Dulu, sekitar sepuluh tahun yang lalu, Empire menginvasi Kerajaan Zain, tapi gagal merebut benteng perbatasan.
Safaris muda juga telah berpartisipasi dalam invasi sebelumnya, dan ingatan akan kekalahan pahit itu tetap ada padanya.
“Hmm……pembawa pedang suci harus ditakuti. Seorang pria lajang dapat mengubah jalannya perang.”
“Ya …… seorang pahlawan …….”
Sementara Barzen puas, wajah Safaris agak galak.
Dia memiliki perasaan campur aduk tentang para penjaga pedang suci yang dengan mudahnya menaklukkan benteng-benteng yang telah mereka perjuangkan dengan susah payah untuk dihancurkan.
Atas sikap deputi itu, Barzen menepuk pundaknya dengan meyakinkan.

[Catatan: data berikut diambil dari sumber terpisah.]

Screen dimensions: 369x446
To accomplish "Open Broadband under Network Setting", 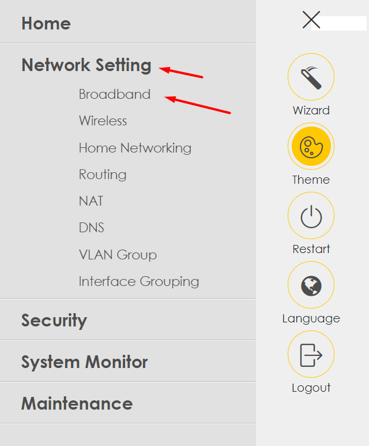I will click(115, 94).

“Jangan berkecil hati. Yang Mulia, seperti yang Anda tahu, adalah pria yang bersemangat dan jujur. Dia bukan orang yang seharusnya kamu tujukan emosimu yang terpendam.”
“Itu …… tentu saja, aku tahu itu, tapi …… ugh!”
Alis Safaris berkerut pada penghiburan atasannya, tetapi ekspresinya menegang saat melihat seseorang berlari ke arahnya dari kejauhan.
Sosok itu terbang melalui jajaran kekaisaran dengan kecepatan sedemikian rupa sehingga dia mendarat di depan mereka dengan swoosh.
“Ya Tuhan, kalian berdua di sini! Aku sudah mencarimu!”
“Oh, Putriku tersayang. Apa yang bisa saya lakukan untuk Anda?”
“…………..”
Mata Barzen melebar dengan lembut saat melihat penyusup baru, dan pipi Safaris menegang.
Itu adalah seorang wanita yang tampaknya berusia sekitar tujuh belas atau delapan belas tahun.
Mengenakan seragam seorang perwira Kekaisaran laki-laki, dia terpental gelisah dan kekanak-kanakan di depan mereka.
Rambut pirangnya menari-nari seperti bulu di punggungnya, tapi dia tampak tidak peduli tentang itu.
(Tl: jadilah harem)
“Sudah kubilang jika kita akan membicarakan perang, kau seharusnya mengundangku! Kamu meninggalkanku lagi, kamu sangat jahat! ”
Gadis itu berkata, “Aku marah!” Dia menggembungkan pipinya dan melambaikan tangannya di udara. Dia membuat gerakan kekanak-kanakan dan memiliki pedang di pinggulnya.
Namanya Célia Von Althlein (セイリア・フォン・アルスライン。).
Dia adalah Putri Kekaisaran ketiga dari Kekaisaran dan penjaga terpilih dari pedang suci ” Claíomh Solas “, pedang guntur.